» Zu erledigen
Gib die Zeilen der Datensätze erneut vollständig mit allem übrigen Text wieder. Beginne bei der Zeile, die „Task: Launch the 计时器 timer app icon“ enthält, und höre nach der Zeile mit „pos(287,159)“ auf; skaliere dabei jede Koordinate in den Antworten mit dem Faktor 2,2 und runde auf ganze Zahlen, wobei halbe Werte aufgerundet werden.

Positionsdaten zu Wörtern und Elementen
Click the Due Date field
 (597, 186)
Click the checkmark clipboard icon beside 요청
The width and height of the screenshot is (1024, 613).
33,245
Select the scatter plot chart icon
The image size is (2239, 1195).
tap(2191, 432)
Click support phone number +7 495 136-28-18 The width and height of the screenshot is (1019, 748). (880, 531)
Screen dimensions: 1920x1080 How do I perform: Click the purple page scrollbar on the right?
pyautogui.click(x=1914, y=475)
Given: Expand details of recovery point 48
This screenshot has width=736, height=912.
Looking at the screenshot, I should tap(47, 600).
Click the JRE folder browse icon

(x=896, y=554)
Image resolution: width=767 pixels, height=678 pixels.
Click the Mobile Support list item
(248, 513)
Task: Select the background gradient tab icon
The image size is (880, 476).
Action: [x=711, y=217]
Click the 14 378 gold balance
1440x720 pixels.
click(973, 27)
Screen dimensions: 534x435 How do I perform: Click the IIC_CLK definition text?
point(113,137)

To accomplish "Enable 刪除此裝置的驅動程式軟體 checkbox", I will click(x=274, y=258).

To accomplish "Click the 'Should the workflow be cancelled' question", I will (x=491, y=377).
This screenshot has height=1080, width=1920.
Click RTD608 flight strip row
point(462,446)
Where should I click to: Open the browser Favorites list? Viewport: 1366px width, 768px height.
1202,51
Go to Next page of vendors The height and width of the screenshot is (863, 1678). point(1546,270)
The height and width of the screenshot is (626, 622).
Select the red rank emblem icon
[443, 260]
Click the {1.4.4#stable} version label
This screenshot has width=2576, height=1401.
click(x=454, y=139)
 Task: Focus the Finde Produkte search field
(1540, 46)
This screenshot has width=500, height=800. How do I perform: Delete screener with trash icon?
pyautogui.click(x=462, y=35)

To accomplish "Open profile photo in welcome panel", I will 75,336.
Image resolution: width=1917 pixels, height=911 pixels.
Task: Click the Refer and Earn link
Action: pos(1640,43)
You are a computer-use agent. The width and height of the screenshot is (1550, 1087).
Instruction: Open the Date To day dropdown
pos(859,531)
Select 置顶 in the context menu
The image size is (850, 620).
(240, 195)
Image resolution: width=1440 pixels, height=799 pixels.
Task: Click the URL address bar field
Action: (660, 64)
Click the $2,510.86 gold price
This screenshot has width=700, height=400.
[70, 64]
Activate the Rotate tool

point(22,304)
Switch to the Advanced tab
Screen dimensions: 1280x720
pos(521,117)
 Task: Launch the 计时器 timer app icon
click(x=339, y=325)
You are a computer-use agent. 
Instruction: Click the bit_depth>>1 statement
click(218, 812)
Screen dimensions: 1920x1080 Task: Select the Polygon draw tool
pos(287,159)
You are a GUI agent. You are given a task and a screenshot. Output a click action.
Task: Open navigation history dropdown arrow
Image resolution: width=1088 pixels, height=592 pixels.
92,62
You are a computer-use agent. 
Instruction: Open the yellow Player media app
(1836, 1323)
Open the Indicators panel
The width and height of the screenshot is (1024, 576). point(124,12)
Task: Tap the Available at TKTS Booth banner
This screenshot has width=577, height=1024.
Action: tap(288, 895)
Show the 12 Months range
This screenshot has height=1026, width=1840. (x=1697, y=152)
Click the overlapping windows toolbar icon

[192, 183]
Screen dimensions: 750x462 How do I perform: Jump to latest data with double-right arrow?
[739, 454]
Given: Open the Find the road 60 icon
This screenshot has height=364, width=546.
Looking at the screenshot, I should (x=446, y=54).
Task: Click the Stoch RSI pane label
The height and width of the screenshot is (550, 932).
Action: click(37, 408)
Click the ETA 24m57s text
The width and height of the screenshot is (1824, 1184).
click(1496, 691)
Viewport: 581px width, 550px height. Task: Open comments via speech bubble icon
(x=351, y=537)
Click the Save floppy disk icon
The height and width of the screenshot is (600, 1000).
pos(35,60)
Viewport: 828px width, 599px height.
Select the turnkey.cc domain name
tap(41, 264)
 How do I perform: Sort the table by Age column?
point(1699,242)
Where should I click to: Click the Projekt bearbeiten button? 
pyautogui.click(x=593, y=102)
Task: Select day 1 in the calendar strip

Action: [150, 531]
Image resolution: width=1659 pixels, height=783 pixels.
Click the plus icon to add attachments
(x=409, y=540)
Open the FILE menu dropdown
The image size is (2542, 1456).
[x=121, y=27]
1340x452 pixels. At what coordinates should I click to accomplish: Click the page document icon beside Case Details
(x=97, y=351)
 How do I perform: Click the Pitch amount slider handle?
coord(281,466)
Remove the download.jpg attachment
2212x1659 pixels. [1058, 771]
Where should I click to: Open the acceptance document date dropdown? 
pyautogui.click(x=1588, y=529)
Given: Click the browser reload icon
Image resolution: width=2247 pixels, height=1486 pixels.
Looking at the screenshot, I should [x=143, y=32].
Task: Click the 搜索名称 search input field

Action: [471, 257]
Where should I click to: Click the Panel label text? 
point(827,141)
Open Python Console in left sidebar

» Das Ergebnis
 Task: Launch the 计时器 timer app icon
click(x=746, y=715)
You are a computer-use agent. 
Instruction: Click the bit_depth>>1 statement
click(480, 1786)
Screen dimensions: 1920x1080 Task: Select the Polygon draw tool
pos(631,350)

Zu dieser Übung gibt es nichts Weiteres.